Data for locating words and elements
-- begin --

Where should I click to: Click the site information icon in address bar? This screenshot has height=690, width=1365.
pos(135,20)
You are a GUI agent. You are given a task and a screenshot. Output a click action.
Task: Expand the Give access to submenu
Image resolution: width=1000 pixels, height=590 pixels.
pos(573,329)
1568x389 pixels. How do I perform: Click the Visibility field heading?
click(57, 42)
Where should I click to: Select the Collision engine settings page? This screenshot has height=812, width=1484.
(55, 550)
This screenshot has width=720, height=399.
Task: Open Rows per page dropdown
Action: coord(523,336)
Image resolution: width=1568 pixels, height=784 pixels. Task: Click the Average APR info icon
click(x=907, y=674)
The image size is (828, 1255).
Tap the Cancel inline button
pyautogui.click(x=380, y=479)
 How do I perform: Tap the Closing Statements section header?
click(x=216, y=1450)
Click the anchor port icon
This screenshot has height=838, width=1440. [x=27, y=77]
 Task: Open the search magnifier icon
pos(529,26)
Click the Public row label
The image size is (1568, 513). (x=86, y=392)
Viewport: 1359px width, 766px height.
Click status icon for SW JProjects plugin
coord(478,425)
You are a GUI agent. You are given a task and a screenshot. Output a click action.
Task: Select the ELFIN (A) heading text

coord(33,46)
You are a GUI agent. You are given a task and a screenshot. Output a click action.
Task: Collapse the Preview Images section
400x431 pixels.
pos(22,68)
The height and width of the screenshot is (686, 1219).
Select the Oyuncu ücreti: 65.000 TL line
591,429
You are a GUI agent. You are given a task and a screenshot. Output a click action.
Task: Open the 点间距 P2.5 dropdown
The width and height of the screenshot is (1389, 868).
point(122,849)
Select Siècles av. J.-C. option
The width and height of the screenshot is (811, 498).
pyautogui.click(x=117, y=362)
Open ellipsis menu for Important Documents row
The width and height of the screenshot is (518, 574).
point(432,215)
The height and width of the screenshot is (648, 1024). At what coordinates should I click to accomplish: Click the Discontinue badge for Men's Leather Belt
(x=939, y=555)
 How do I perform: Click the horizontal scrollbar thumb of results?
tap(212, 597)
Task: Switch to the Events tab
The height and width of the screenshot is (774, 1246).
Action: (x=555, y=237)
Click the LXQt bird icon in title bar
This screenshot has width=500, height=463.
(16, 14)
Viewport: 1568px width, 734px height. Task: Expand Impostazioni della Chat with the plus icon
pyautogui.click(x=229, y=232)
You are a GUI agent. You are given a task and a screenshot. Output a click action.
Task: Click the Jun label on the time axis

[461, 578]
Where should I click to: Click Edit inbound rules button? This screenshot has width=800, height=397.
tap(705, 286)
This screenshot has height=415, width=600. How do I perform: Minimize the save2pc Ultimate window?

-- end --

(EXERCISE TASK) Show each line of the entries above that contains the string "Where". Case counts.

(EXERCISE RESULT)
Where should I click to: Click the site information icon in address bar? This screenshot has height=690, width=1365.
Where should I click to: Select the Collision engine settings page? This screenshot has height=812, width=1484.
Where should I click to: Click Edit inbound rules button? This screenshot has width=800, height=397.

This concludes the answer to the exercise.